Maximum number of weeks of benefits

[49] There is a maximum number of weeks of benefits that you can be paid within your benefit period. The law uses a table to set out how many weeks you can get. The number of weeks you can be paid is determined by the number of insurable hours you worked in your qualifying period and the rate of unemployment where you live.Footnote 31

[50] The Appellant says that she should be entitled to 37 weeks. She says that she was told by the Commission’s agent that she should be entitled to 37 weeks.

[51] I find that the Appellant can receive a maximum of 36 weeks of EI benefits. This is based on the 1, 766 to 1, 777 hours she had in her qualifying period and the unemployment rate of less than 7%.

[52] The Appellant is to serve a one-week waiting period the week beginning March 3, 2024. She is entitled to 36 weeks benefits from March 10, 2024, to November 16, 2024.

[53] But she also received benefits for three additional weeks, from November 17, 2024, to December 7, 2024.Footnote 32 So, the overpayment should be calculated accordingly.

Maximum number of weeks of benefits

[54] The Commission decided that the Appellant’s benefit rate is $661. The Appellant doesn’t dispute this, so I accept it as fact. She was paid $668 for 35 weeks, so the overpayment should be calculated accordingly.

Can the Tribunal decrease the amount of the overpayment?

[55] No, the Tribunal doesn’t have jurisdiction (the ability to decide) to decrease or write-off the amount of the overpayment.

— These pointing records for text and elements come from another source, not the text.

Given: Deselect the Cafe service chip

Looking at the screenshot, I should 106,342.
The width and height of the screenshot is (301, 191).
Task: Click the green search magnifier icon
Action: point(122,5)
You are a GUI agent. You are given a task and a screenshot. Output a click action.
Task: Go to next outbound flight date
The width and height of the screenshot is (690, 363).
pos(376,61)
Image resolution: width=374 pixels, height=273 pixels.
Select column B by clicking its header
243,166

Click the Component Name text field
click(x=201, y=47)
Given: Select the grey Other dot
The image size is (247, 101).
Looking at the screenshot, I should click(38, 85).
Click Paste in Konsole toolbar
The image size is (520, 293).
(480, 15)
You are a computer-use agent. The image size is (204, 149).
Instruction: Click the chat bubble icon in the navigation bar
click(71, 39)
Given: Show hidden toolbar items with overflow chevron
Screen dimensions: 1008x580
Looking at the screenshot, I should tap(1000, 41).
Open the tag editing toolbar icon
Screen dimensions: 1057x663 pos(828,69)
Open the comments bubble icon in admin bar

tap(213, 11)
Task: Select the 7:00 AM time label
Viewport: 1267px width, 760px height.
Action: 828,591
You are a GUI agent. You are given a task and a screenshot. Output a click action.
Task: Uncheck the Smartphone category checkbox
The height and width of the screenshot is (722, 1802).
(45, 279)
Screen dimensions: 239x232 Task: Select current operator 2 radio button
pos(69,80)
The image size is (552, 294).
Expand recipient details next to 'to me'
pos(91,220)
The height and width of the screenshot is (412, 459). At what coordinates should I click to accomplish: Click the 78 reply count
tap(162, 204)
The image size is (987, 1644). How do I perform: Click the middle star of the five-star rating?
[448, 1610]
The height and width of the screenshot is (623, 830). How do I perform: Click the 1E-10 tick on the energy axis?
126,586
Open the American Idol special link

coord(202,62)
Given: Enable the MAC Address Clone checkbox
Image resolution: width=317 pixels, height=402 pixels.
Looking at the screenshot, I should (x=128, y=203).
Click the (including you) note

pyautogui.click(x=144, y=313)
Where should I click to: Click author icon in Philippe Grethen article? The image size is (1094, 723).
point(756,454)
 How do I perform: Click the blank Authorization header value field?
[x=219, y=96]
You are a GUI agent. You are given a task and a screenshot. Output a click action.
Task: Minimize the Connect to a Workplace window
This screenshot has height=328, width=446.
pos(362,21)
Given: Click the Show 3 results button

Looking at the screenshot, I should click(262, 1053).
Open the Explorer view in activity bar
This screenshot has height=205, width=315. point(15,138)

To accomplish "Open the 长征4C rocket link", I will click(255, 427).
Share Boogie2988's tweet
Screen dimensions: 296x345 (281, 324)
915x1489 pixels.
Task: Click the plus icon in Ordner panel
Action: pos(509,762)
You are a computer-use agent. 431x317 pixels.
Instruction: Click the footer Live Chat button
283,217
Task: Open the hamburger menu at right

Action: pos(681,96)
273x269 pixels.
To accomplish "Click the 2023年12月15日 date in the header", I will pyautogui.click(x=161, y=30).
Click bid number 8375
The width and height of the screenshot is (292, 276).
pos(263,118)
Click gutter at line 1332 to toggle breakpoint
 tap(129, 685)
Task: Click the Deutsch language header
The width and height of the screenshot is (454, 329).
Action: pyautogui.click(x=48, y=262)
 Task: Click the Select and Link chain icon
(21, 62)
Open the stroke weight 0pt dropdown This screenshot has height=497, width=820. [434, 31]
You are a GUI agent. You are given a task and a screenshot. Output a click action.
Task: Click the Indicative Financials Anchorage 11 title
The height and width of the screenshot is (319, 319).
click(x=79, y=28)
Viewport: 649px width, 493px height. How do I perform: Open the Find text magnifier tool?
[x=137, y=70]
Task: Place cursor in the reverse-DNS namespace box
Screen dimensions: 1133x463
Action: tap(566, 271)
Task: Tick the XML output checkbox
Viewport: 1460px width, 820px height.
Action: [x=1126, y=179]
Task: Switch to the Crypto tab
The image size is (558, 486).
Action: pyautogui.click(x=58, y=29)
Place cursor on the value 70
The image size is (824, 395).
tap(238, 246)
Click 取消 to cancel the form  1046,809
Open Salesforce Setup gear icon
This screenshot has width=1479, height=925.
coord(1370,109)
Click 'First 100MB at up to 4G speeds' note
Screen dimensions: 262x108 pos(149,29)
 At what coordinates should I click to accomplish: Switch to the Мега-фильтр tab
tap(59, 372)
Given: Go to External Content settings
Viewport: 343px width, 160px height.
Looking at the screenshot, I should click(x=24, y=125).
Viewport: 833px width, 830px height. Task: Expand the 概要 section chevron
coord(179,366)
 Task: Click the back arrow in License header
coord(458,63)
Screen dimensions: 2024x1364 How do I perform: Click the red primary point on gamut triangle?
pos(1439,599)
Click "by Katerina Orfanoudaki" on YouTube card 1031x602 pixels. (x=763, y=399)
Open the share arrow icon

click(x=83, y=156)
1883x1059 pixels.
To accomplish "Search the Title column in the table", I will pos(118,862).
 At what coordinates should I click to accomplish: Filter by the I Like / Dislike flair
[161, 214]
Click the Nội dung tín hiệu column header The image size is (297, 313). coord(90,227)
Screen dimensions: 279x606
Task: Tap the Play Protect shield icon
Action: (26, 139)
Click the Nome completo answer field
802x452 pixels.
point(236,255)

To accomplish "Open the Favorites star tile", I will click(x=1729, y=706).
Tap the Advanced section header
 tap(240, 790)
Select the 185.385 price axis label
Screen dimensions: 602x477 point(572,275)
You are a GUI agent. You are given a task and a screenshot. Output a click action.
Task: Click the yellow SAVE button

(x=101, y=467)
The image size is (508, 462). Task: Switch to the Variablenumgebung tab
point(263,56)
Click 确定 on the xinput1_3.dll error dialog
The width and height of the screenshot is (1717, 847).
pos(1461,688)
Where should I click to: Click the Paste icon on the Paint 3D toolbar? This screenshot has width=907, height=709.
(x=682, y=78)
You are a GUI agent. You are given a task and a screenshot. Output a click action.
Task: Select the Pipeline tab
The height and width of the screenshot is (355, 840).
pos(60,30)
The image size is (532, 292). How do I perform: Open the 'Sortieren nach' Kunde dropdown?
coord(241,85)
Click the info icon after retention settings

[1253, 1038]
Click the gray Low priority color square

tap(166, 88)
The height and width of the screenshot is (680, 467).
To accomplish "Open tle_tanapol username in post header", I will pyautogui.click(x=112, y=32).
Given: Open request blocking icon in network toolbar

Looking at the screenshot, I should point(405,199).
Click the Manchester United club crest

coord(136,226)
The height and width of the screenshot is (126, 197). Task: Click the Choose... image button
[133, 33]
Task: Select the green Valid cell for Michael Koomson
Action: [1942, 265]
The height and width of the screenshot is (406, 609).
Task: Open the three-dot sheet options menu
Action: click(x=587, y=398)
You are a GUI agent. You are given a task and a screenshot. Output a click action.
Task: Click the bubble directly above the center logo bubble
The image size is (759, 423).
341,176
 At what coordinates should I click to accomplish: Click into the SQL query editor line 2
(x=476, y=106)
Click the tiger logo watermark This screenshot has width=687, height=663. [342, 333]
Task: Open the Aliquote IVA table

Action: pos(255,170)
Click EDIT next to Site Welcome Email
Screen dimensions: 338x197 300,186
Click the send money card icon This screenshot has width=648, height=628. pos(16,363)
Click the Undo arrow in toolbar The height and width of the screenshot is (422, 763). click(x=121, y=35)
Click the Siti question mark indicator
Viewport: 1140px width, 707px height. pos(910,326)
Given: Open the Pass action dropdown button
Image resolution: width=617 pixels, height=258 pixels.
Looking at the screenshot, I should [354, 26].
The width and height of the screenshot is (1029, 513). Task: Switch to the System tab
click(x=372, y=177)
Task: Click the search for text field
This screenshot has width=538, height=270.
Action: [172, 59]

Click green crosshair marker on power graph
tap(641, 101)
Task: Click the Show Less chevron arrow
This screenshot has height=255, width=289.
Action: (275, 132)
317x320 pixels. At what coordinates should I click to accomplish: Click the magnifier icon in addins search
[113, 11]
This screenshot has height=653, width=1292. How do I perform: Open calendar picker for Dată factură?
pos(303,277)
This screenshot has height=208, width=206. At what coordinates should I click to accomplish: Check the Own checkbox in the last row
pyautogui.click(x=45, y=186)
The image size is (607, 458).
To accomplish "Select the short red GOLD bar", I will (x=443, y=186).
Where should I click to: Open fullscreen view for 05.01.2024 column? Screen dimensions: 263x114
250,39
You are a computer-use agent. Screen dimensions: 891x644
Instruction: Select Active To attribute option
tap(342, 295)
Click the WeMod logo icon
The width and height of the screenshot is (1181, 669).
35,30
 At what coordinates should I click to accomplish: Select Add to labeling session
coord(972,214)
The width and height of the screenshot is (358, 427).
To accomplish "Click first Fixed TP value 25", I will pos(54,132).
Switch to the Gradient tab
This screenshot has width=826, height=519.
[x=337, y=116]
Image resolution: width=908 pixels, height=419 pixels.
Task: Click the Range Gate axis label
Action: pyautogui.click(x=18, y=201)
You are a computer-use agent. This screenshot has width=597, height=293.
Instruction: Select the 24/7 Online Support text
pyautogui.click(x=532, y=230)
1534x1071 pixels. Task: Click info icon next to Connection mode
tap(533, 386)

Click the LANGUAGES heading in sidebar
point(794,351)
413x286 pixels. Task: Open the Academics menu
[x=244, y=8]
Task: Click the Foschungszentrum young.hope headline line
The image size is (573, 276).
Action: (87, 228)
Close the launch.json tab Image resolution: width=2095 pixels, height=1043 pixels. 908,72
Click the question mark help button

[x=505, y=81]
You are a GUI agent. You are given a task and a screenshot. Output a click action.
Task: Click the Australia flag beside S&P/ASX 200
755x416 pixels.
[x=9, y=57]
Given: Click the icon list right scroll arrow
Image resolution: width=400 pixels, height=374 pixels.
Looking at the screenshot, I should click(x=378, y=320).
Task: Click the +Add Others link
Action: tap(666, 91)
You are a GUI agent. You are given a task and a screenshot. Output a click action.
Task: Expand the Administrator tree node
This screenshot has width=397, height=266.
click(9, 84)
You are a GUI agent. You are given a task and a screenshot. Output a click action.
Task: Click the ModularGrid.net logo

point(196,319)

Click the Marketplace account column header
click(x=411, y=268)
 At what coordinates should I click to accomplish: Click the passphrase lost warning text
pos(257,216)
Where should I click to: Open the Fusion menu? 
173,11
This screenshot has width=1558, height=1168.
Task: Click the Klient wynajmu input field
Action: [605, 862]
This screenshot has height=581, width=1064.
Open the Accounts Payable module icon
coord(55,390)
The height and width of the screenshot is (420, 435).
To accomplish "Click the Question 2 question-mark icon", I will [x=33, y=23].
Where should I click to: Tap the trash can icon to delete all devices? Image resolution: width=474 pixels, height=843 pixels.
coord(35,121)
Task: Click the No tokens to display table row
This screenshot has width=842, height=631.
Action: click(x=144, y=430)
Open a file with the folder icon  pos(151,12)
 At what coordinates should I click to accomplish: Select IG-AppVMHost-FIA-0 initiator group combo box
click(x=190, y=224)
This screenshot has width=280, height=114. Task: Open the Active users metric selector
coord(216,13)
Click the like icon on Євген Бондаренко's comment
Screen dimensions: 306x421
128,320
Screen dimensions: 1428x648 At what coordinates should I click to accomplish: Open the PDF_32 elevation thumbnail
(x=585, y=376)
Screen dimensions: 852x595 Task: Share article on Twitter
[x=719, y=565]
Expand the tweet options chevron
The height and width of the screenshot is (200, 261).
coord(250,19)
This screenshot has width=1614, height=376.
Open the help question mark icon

[56] The Commission made numerous recalculations and issued various notices of debt to the Appellant. It didn’t remove the overpayment that was created based on the earnings, until it realized its error on December 9, 2024, and issued a notice of debt.Footnote 33 It didn’t remove the benefit period extension, until it realized its error on January 6, 2025, and issued a notice of debt.Footnote 34

[57] The Appellant says that she regularly contacted the Commission, and she followed its instructions to continue to complete claimant reports. And the Commission agrees that she was told multiple times to just continue to complete claimant reports and the issue would be cleared up.Footnote 35

[58] The Appellant says that she can’t afford to repay the overpayment.

[59] The Federal Court of Appeal said that an appellant who receives an amount without being entitled to it, even as a result of a mistake by the Commission, isn’t excused from repaying the amount.Footnote 36

[60] The Tribunal doesn’t have jurisdiction to decrease or write-off the amount of the overpayment. But the Appellant may pursue other options available, including requesting a write-off of the overpayment from the Commission directly, or negotiating a repayment plan with the Canada Revenue Agency.

Conclusion

[61] The Appellant didn’t receive earnings for pay in lieu of notice.

[62] The Appellant can be paid a maximum of 36 weeks of EI regular benefits, but her application for benefits shouldn’t be antedated. Her benefit rate is $661.

[63] This means that the appeal is dismissed, with modifications.